» WHAT IS BEING ASKED
Every line from the one with "Task: Reload the login page" to the final line of the records should be printed exactly as it is, with pictures left out.

Start of SUPPLIED MATERIAL

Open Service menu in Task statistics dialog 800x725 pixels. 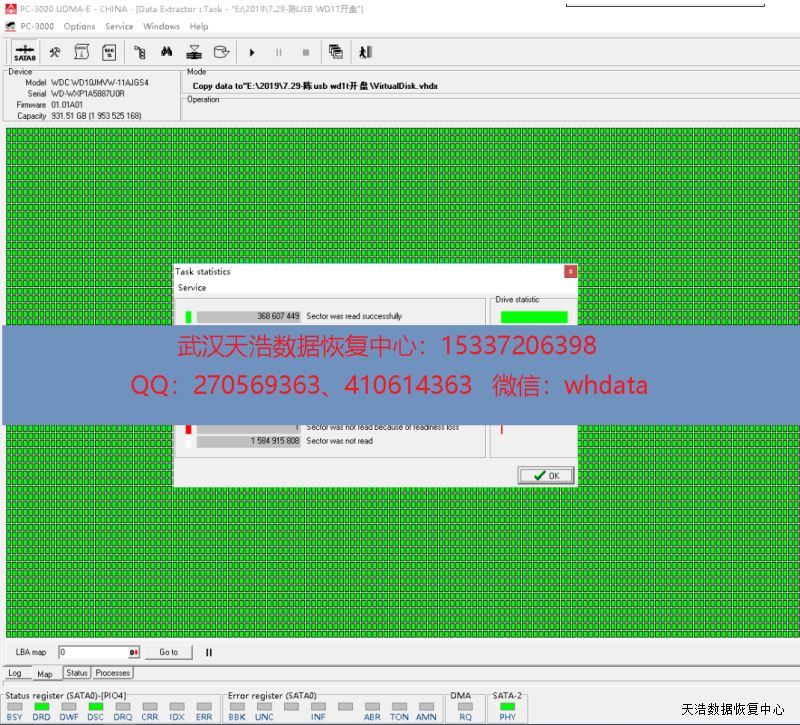[192, 288]
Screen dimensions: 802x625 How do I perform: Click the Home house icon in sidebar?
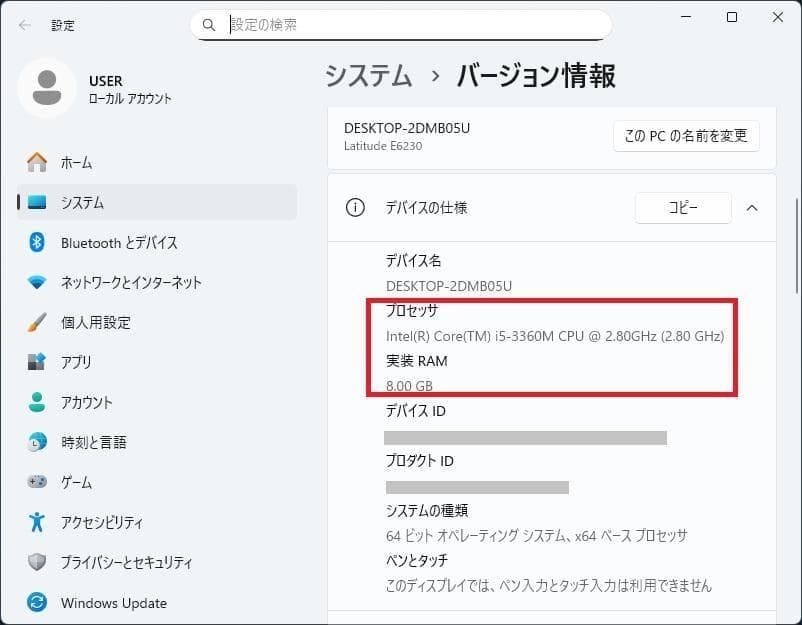click(37, 162)
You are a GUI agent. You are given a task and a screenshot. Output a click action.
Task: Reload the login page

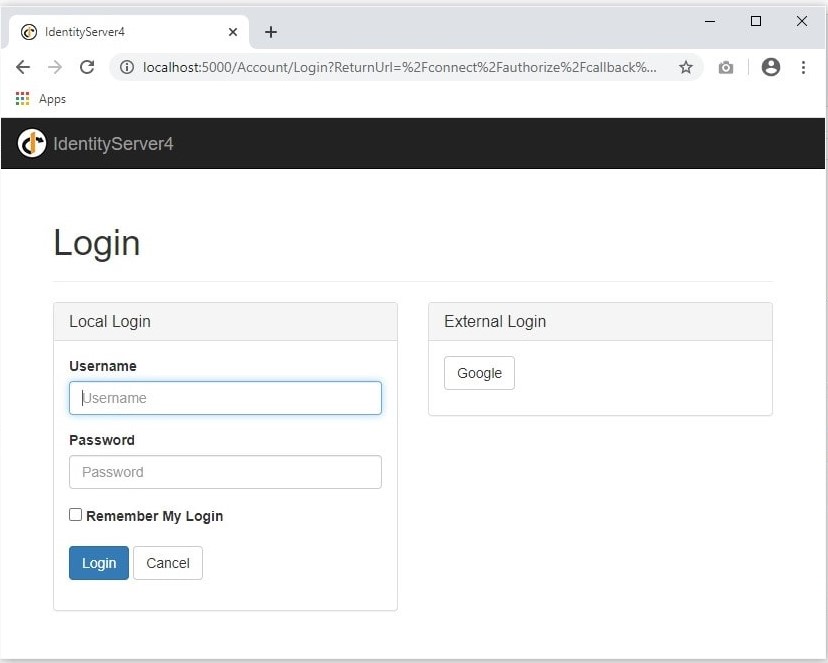point(88,67)
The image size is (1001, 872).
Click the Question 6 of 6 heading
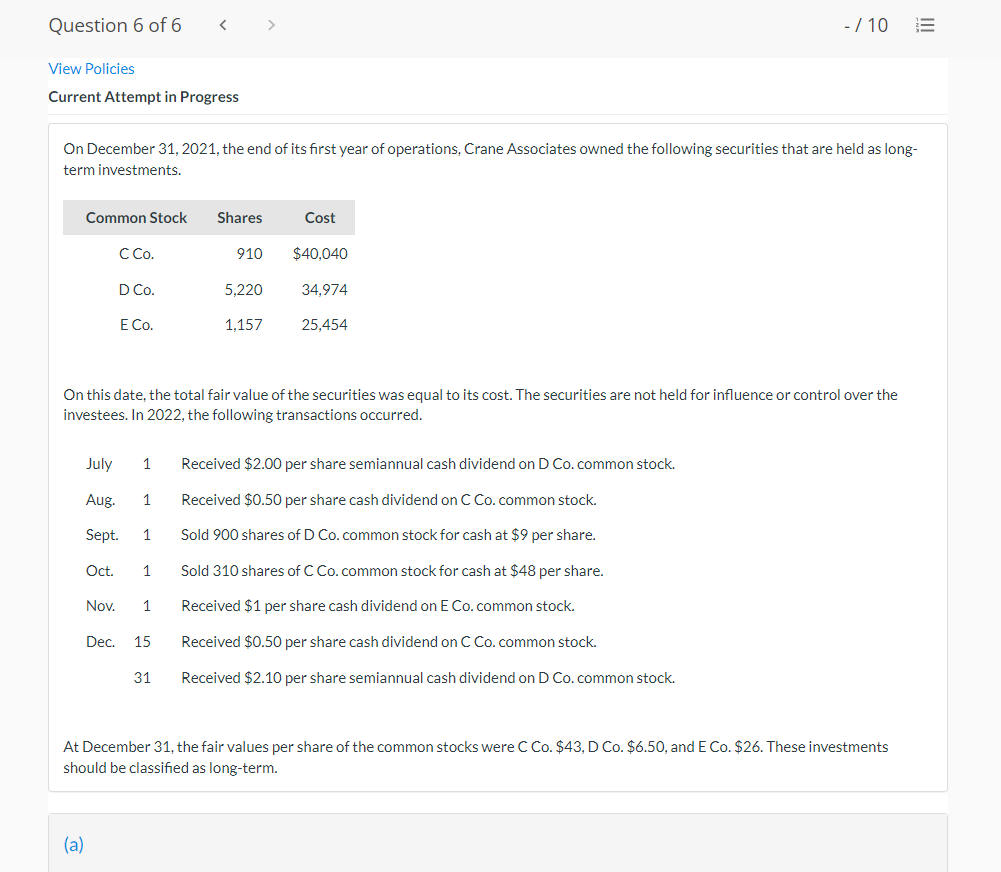pos(114,24)
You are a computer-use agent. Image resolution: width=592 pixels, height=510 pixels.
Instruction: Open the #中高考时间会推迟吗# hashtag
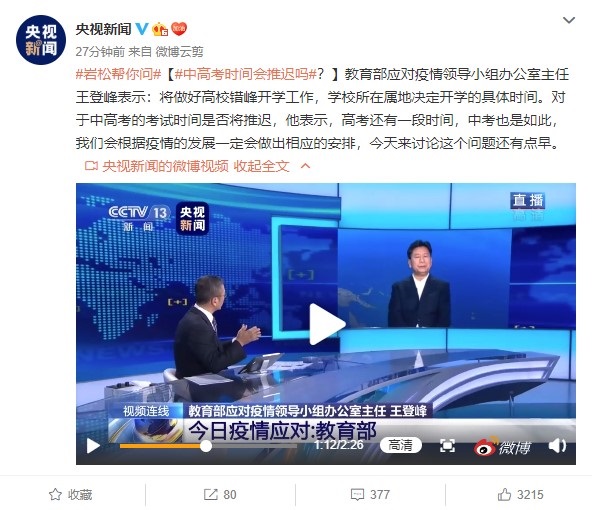(246, 74)
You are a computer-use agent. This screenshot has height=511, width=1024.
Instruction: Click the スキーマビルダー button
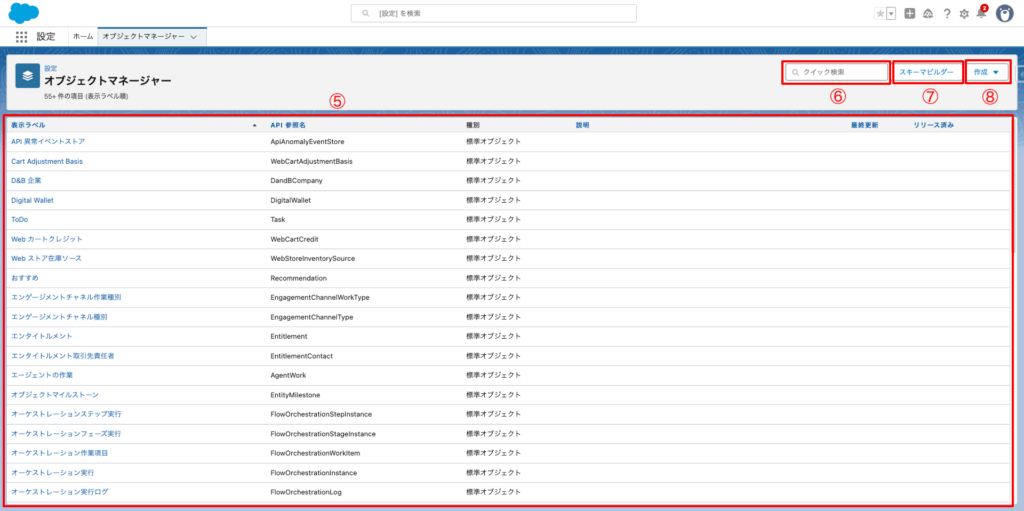927,72
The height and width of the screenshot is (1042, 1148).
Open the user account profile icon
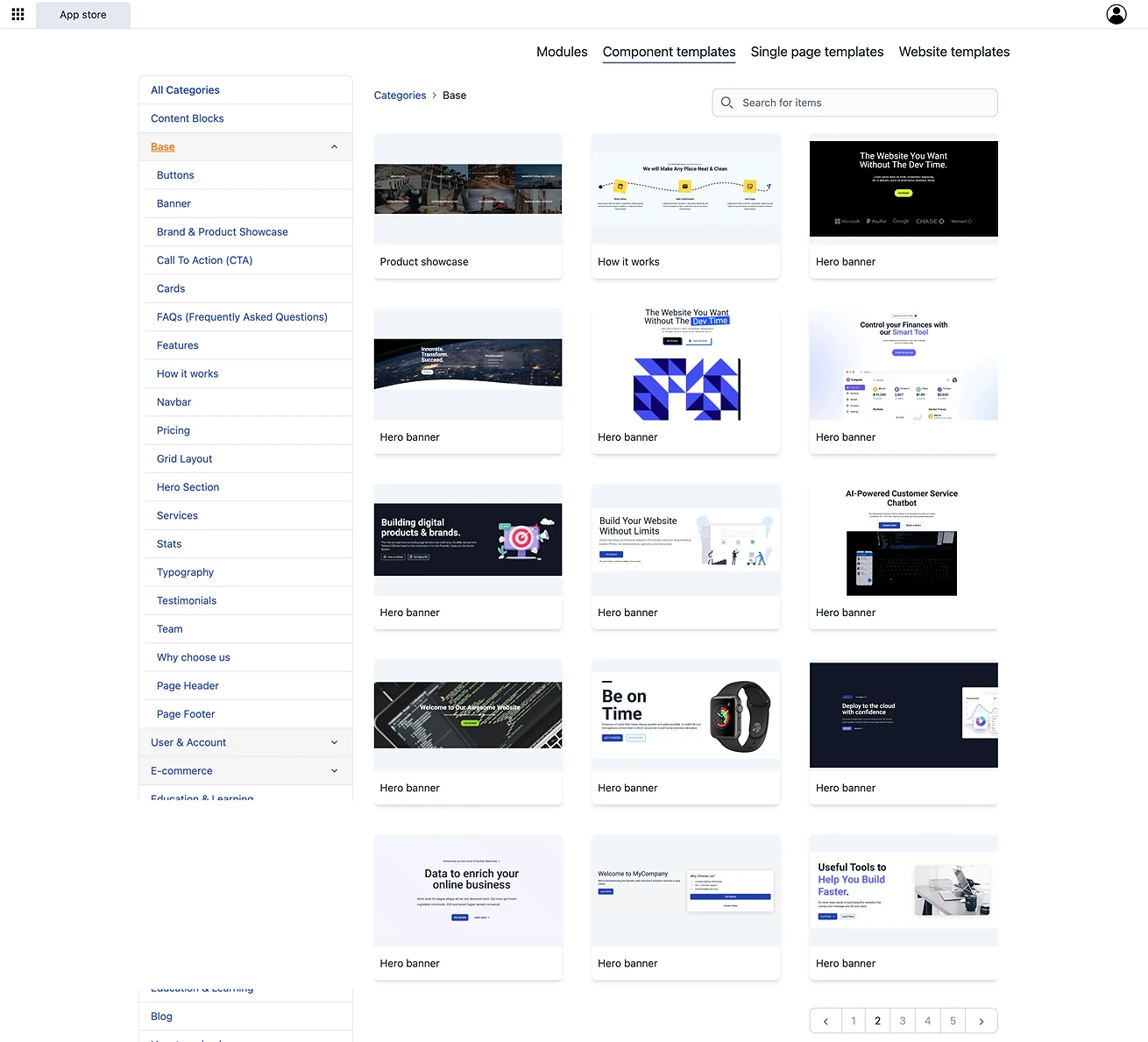[x=1116, y=15]
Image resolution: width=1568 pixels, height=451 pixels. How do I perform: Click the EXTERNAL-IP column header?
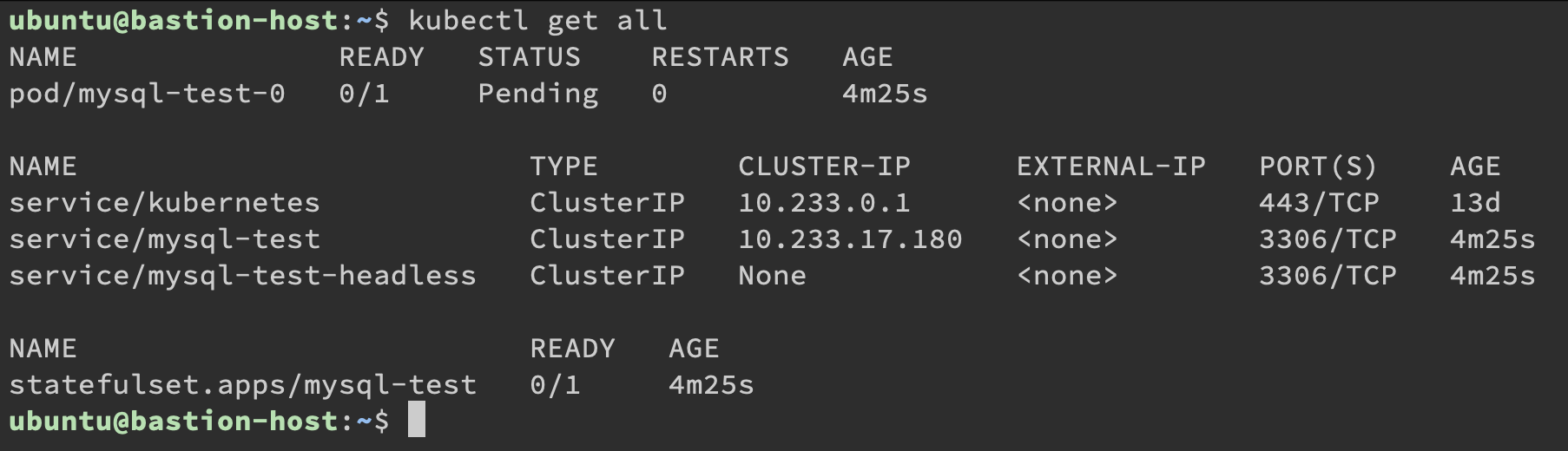pos(1110,167)

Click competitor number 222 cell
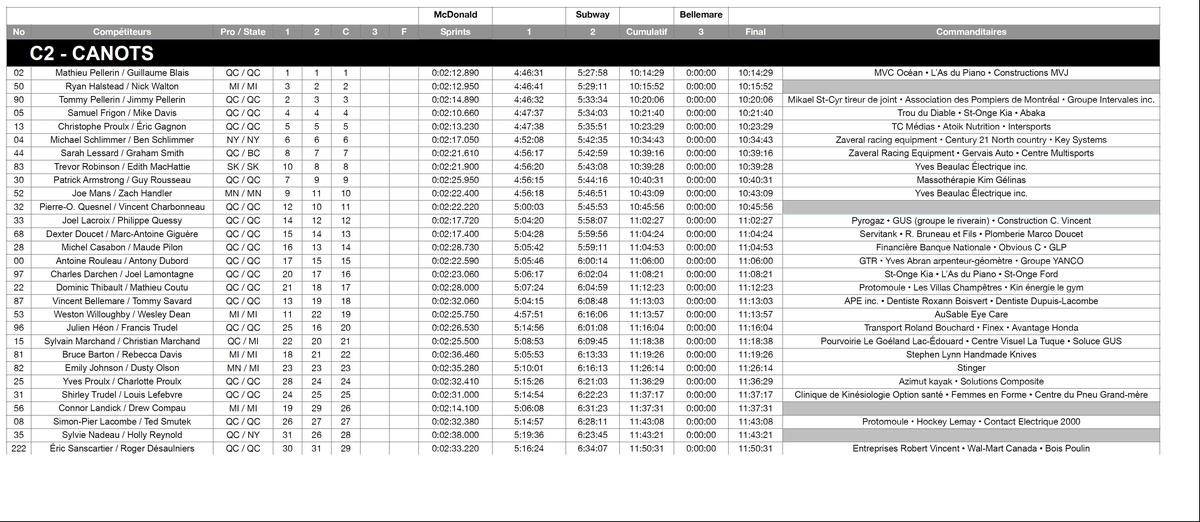click(x=19, y=449)
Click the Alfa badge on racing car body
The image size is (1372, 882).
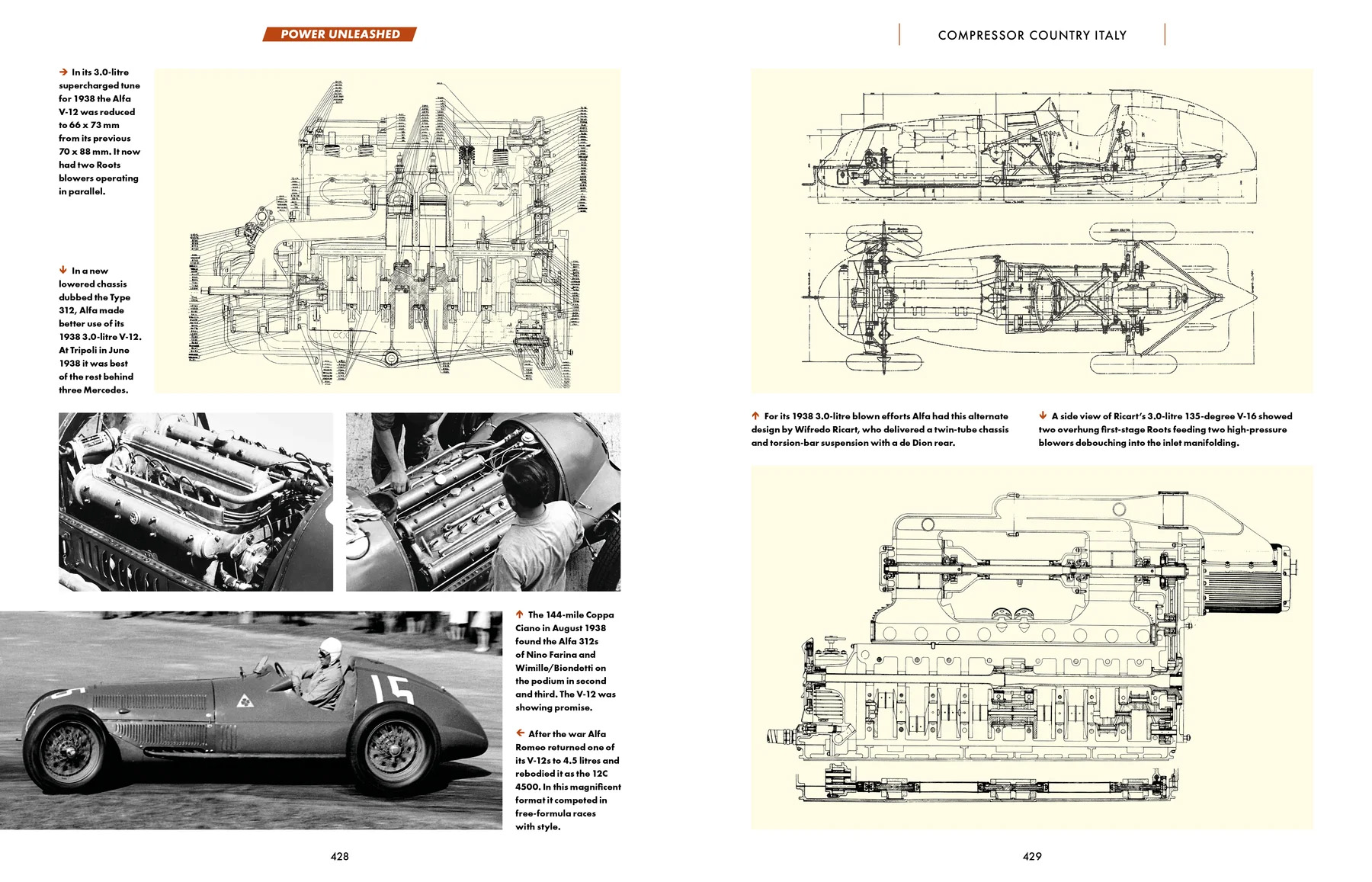[245, 700]
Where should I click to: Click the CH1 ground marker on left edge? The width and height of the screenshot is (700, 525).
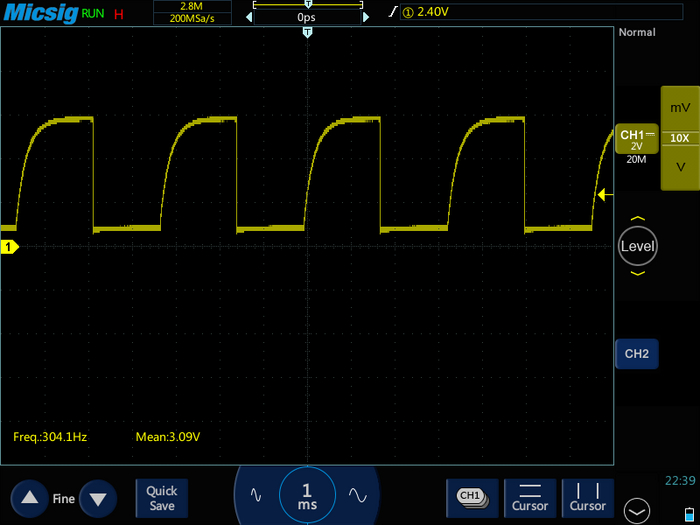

End of SUPPLIED MATERIAL

» SOLVED PROBLEM
Task: Reload the login page

point(88,67)
The image size is (1001, 872).
Click the Question 6 of 6 heading
pos(114,24)
You are a computer-use agent. Image resolution: width=592 pixels, height=510 pixels.
Instruction: Open the #中高考时间会推迟吗# hashtag
(246, 74)
You are a computer-use agent. This screenshot has height=511, width=1024.
Instruction: Click the スキーマビルダー button
927,72
The height and width of the screenshot is (1042, 1148).
Open the user account profile icon
[x=1116, y=15]
Image resolution: width=1568 pixels, height=451 pixels. How do I perform: Click the EXTERNAL-IP column header?
pos(1110,167)

Click competitor number 222 cell
click(x=19, y=449)
Click the Alfa badge on racing car body
The image size is (1372, 882).
[245, 700]
Where should I click to: Click the CH1 ground marker on left edge? The width and height of the screenshot is (700, 525).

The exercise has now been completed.